Yet Hansen viewed her familiarity with the system as an asset that helped her serve as an effective watchdog against corruption. During her six-year tenure, Hansen often cast lone dissenting votes against decisions she believed were weakening ethical standards. She told the Guardian she'd tried floating remedies for situations she viewed as inappropriate, only to have them summarily ignored, a role similar to that of former Ethics Commission member and staffer Joe Lynn.
In one case, Hansen recalled, she became concerned about a planning commissioner who also directed a nonprofit. To raise money, her organization held fundraisers that were ostensibly attended and funded by the very same developers and lobbyists who appeared before her at the Planning Commission. Yet Hansen said she was unable to persuade the other commissioners or staff to call for an investigation.

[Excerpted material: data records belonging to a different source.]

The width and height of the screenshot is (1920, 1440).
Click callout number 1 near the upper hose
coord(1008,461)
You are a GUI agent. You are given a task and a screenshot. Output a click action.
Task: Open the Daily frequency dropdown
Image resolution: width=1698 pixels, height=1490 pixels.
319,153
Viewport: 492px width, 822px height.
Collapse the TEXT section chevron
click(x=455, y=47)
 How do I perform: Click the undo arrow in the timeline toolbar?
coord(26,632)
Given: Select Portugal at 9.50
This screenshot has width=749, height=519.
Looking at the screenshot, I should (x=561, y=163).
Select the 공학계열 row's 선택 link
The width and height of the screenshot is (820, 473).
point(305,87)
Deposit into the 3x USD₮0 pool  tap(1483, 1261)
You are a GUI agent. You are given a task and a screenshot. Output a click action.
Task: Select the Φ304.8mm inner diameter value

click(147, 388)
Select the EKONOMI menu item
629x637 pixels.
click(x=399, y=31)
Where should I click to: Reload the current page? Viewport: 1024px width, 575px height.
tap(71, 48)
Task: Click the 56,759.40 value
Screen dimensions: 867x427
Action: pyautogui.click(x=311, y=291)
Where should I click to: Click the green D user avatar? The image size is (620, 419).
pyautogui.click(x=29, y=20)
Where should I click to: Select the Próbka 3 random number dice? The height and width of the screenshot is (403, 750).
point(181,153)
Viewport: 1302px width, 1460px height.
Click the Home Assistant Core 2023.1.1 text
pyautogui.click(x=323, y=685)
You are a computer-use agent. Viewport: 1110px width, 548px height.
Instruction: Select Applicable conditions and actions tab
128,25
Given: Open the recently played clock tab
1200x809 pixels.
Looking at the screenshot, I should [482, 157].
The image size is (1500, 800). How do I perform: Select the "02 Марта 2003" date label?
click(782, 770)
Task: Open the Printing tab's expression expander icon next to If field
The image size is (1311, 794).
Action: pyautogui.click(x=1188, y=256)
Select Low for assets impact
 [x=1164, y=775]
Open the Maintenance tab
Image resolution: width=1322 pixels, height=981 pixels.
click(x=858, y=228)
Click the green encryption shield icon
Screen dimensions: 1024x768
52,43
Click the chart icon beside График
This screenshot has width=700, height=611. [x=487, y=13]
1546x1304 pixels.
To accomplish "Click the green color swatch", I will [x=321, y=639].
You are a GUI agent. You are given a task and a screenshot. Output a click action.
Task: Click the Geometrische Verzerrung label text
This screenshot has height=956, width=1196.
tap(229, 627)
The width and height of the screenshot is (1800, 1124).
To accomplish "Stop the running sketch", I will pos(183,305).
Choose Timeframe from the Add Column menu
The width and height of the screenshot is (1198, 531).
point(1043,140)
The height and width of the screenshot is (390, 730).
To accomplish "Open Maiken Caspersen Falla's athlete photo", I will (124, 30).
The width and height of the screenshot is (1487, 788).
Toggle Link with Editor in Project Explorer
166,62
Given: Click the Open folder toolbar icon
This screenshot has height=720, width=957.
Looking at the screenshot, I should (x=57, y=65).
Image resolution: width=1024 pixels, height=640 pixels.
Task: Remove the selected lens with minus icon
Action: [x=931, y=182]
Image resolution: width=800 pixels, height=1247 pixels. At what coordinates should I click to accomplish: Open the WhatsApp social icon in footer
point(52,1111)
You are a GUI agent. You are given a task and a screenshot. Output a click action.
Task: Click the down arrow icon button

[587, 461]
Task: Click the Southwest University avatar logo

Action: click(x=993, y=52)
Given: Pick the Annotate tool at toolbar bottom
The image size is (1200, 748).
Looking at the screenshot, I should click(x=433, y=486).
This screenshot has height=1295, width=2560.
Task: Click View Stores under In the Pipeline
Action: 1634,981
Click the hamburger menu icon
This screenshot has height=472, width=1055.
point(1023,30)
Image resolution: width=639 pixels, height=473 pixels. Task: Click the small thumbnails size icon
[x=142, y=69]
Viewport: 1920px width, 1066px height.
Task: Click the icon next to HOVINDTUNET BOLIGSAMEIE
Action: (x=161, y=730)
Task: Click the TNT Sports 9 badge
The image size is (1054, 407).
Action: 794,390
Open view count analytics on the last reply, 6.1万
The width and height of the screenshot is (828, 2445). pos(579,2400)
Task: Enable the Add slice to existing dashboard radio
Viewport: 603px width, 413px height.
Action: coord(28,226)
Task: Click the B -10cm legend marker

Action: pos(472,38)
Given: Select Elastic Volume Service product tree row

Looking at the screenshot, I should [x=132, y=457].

A more recent Ethics Commission vote underscores the same tension. On March 14, the commission voted unanimously to waive a pair of ethics regulations to allow a mayoral staff member to become executive director of the America's Cup Organizing Committee (ACOC). Composed of highly influential business figures including at least two billionaire investors, ACOC is tasked with securing corporate donations for the America's Cup to offset city costs of hosting the race.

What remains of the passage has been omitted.